How Do Atomic Clocks Work?
If time is crucial to you or your office, consider investing in atomic clocks so that everyone knows exactly what time it is and everyone has the same time. These are the most accurate time keeping pieces you can get, and more and more businesses are using atomic wall clocks to make sure that accurate time sheets and appointments are kept.
But what are atomic clocks and why are they so much more accurate than regular clocks? A standard clock, whether wind-up, electric or battery operated, counts time by the number of “ticks” that a resonator makes. The resonator is the device that actually keeps track of time. In most clocks the resonator is either a swinging pendulum or (in digital clocks) oscillations in the power line (which is a bit different in the U.S. and in Europe).
Atomic clocks also use a resonator, but the resonator counts based on the resonance frequency of atoms. Resonance is the emission or absorption of microwave electromagnetic radiation by an atom. It is very regular, and no matter which atom of cesium used, the frequency of resonance is always exactly the same. This is why atomic clocks are so much more accurate than other clocks – the resonators in other clocks can be affected by lots of variables like temperature, moisture and atmospheric conditions. None of these affect the atoms, so the atomic clocks never lose or gain time.

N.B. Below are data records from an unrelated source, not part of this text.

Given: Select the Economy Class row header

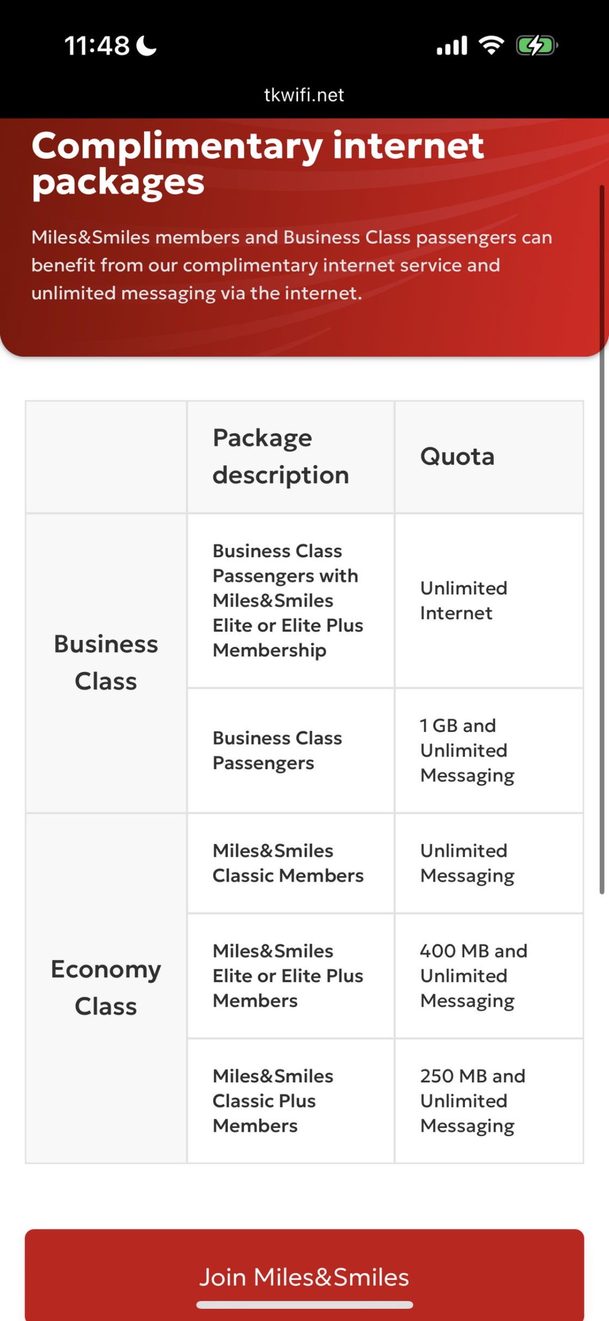Looking at the screenshot, I should [x=106, y=988].
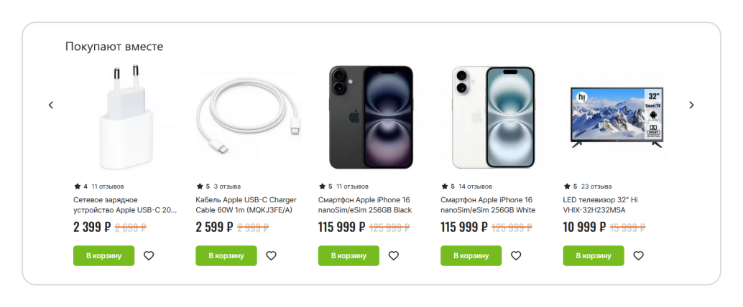Add iPhone 16 Black to cart
Viewport: 743px width, 307px height.
pyautogui.click(x=349, y=255)
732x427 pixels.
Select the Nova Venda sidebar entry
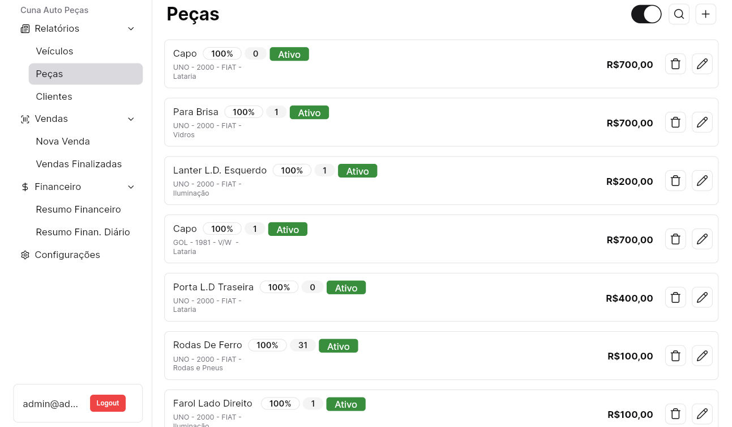click(63, 141)
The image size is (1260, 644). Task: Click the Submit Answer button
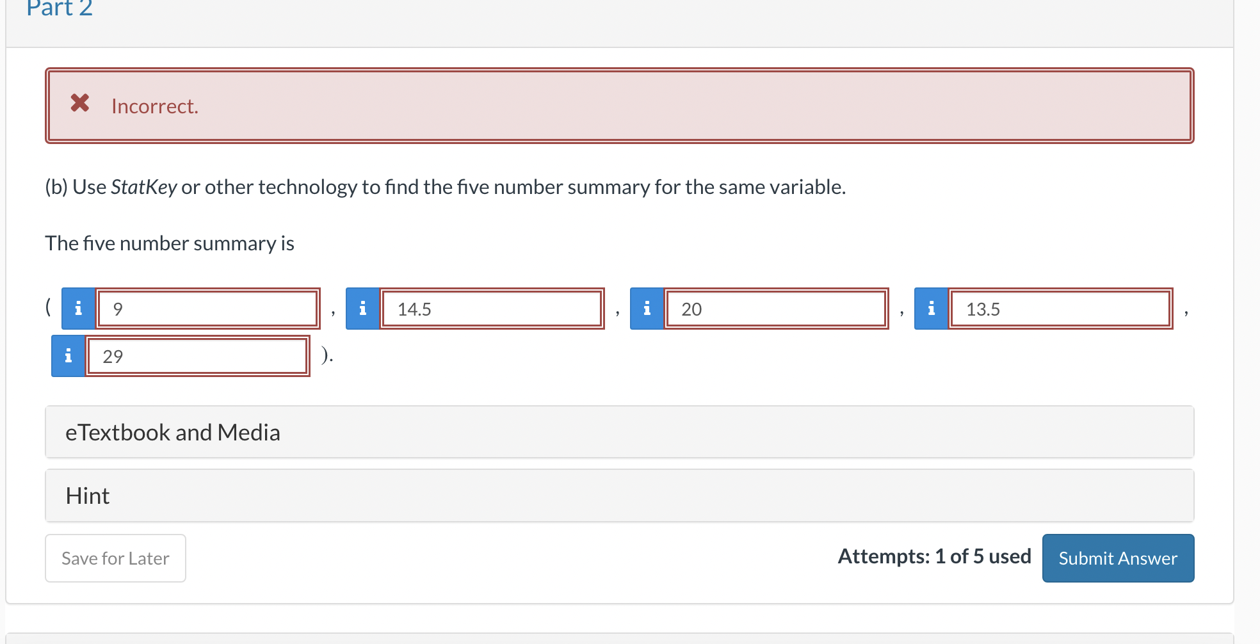(x=1117, y=558)
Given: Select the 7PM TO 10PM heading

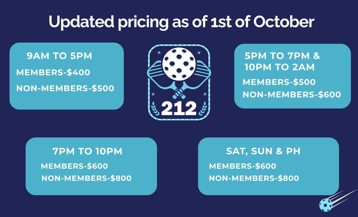Looking at the screenshot, I should [87, 151].
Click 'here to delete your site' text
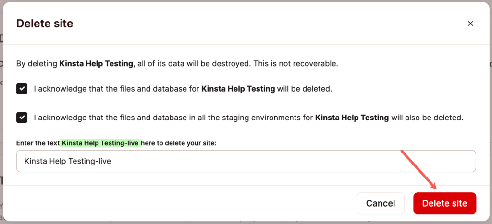492x224 pixels. (x=179, y=143)
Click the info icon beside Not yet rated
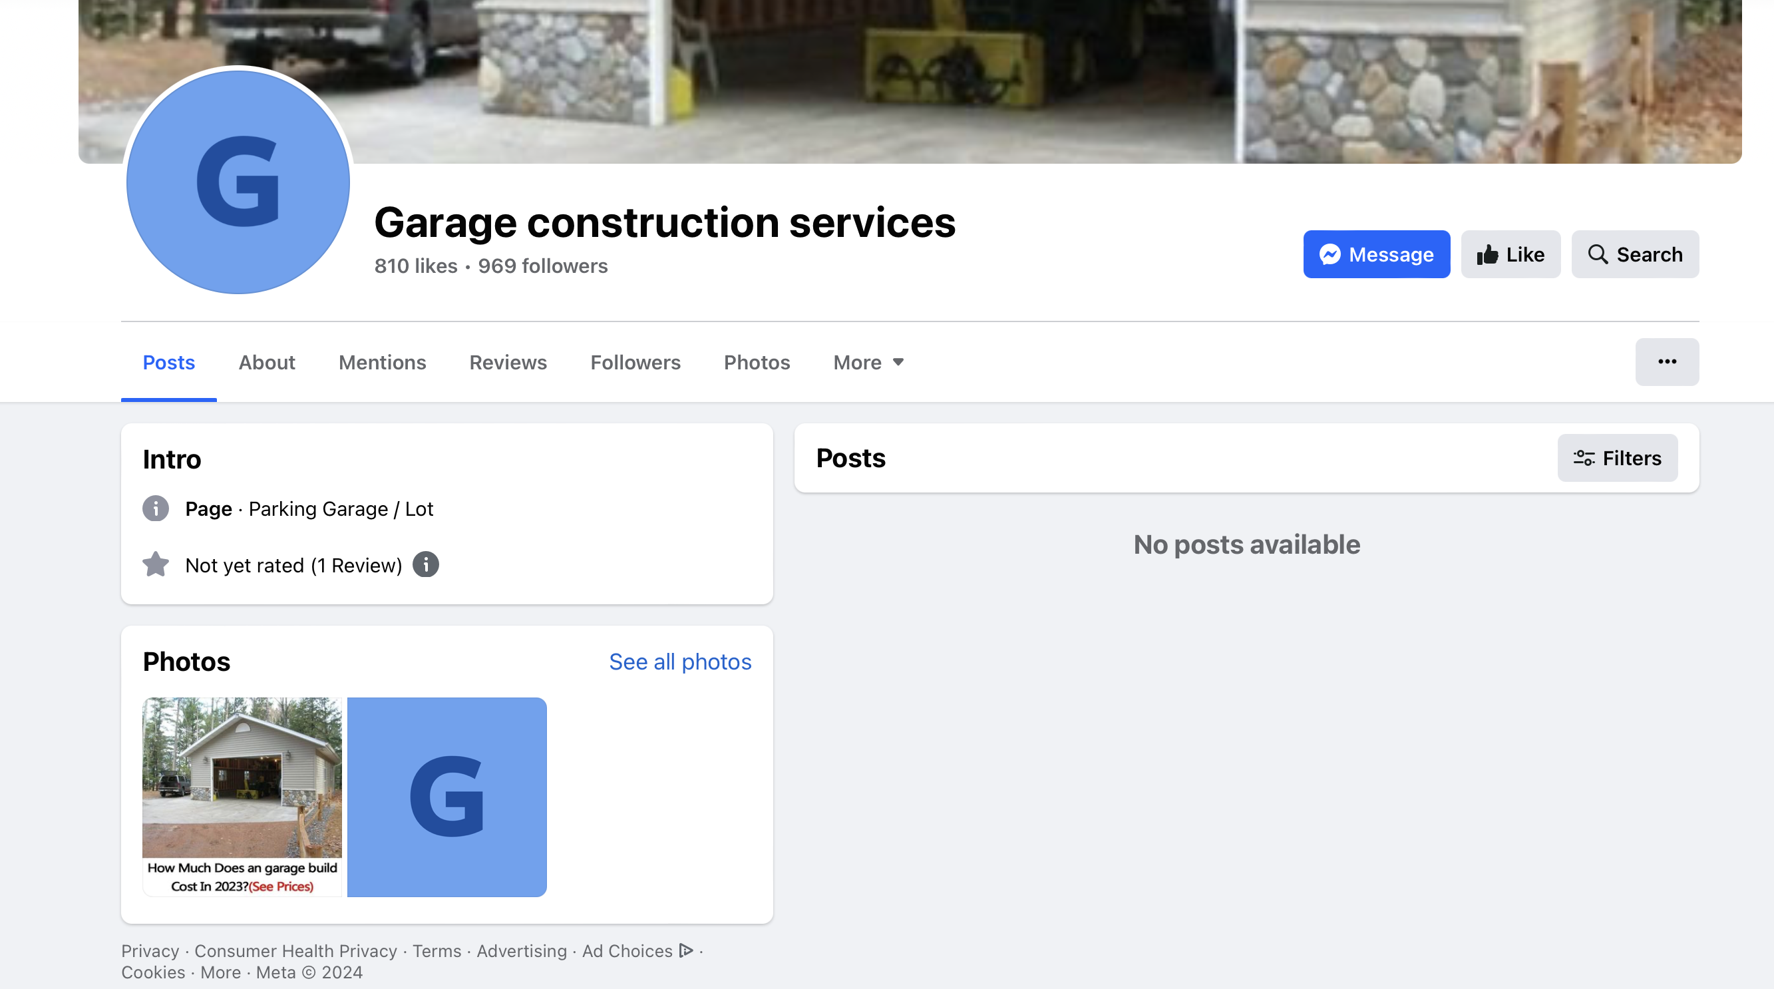The width and height of the screenshot is (1774, 989). pos(426,565)
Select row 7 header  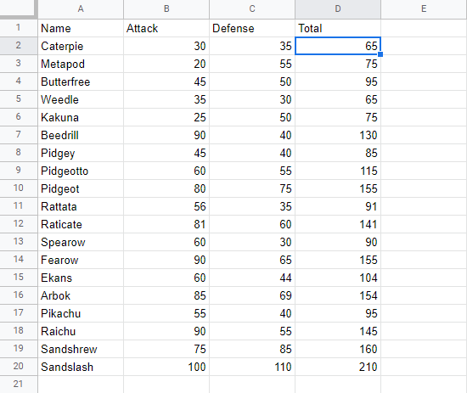[19, 135]
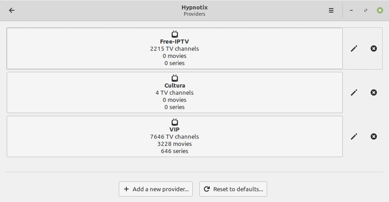Edit the VIP provider
Viewport: 389px width, 202px height.
354,136

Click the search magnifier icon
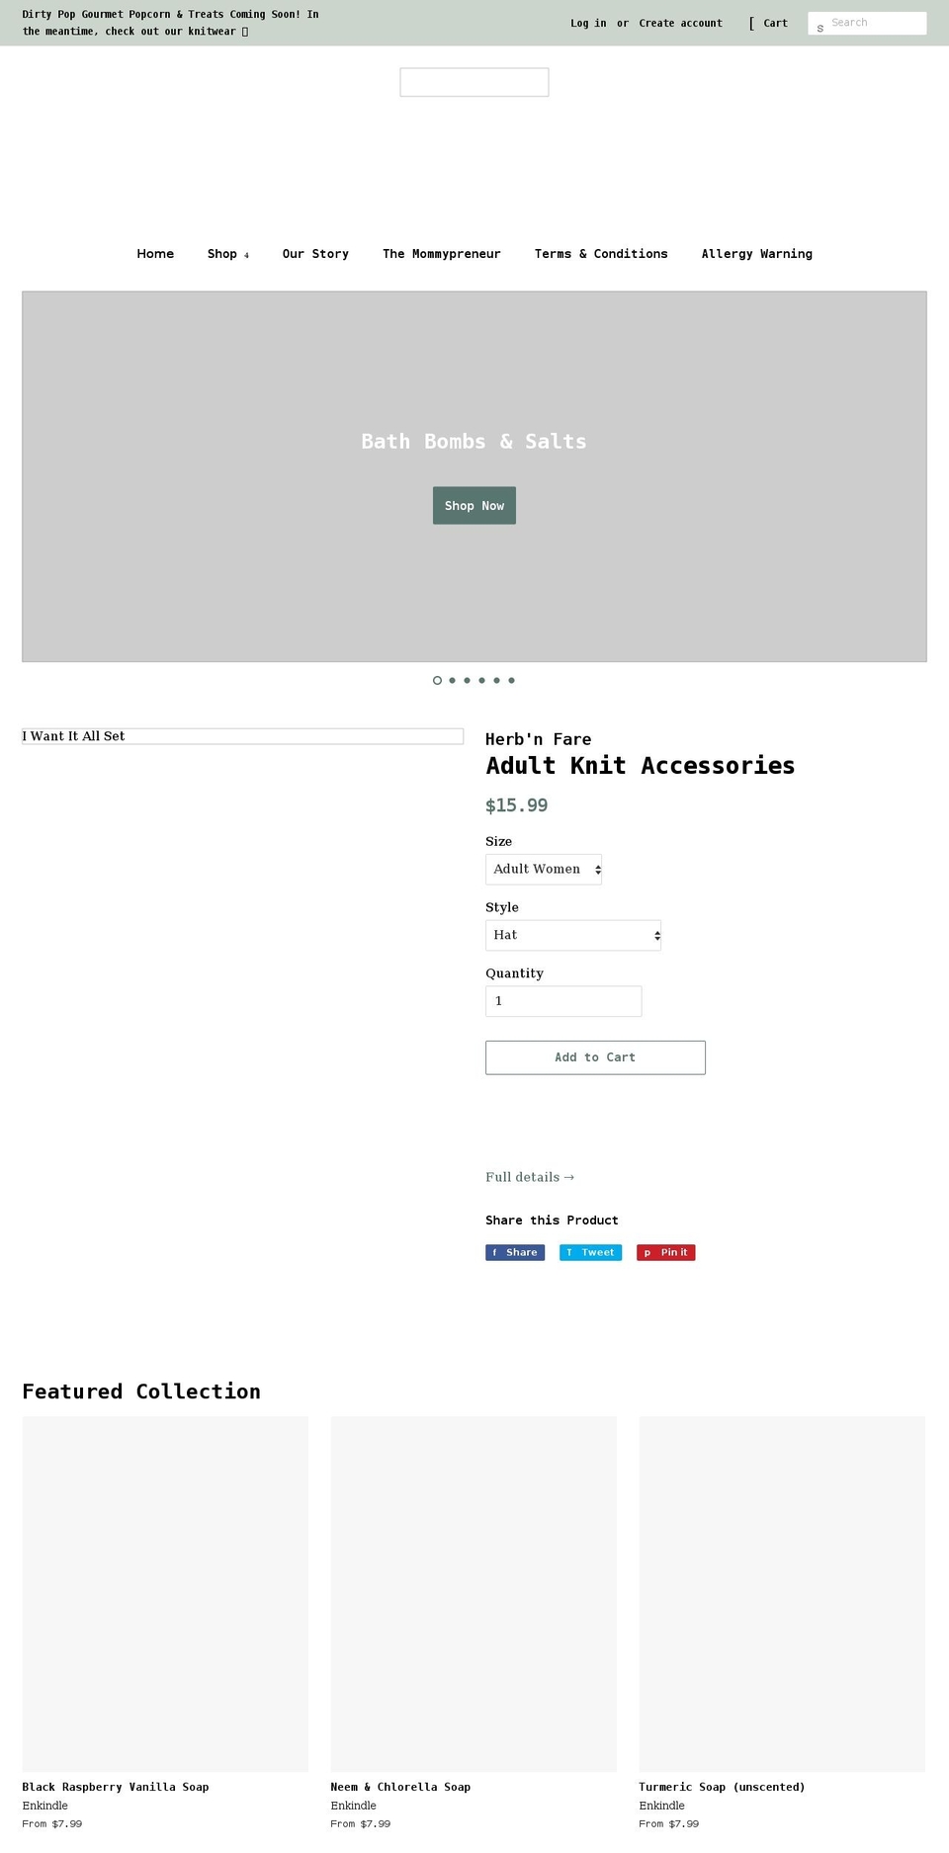pyautogui.click(x=820, y=27)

Synchronization of Atomic Clocks
The reason all atomic clocks show the same time anywhere you go is because they don’t each have their own cesium atom – this would be impossible because it’s incredibly expensive and requires very precise conditions. Atomic clocks are actually receiving the time from a shared location where one of the world’s few of the world’s atomic clocks operates. A low –frequency radio signal broadcasts the time from that location to all atomic clocks within its range. There are currently approximately 200 atomic clocks world-wide in sixty countries.
In the United States, most atomic clocks used for home and offices are synchronized to the National Institutes of Standards and Technology atomic clock in Boulder, Colorado. The other official atomic clock is at the U.S. Naval Observatory in Washington, D.C. and is the official time clock of the Department of Defense. Since both of these atomic clocks are within one second of each other over a million years of time, it is unlikely that time displayed on atomic wall clocks at the Pentagon will differ from the time displayed on an atomic clock in your home office!
How Do At-Home Clocks Get the Information from Master Atomic Clocks?
Global positioning satellites (GPS) in the skies above us transmit the signals from the official atomic clocks to individual receivers in atomic wall clocks and desk clocks all over the world. In other countries, the signal would come from whichever clock is the official atomic clock for that region, just as the one in Boulder, Colorado is the one for the United States.
These amazingly accurate atomic clocks are also responsible for the fact that all computers with built-in clocks are synchronized and accurate and keep time whether on or off. With such accurate time keeping and the use of GPS, you can be sure that your atomic clocks will let you know exactly what time it is, down to the nano-second!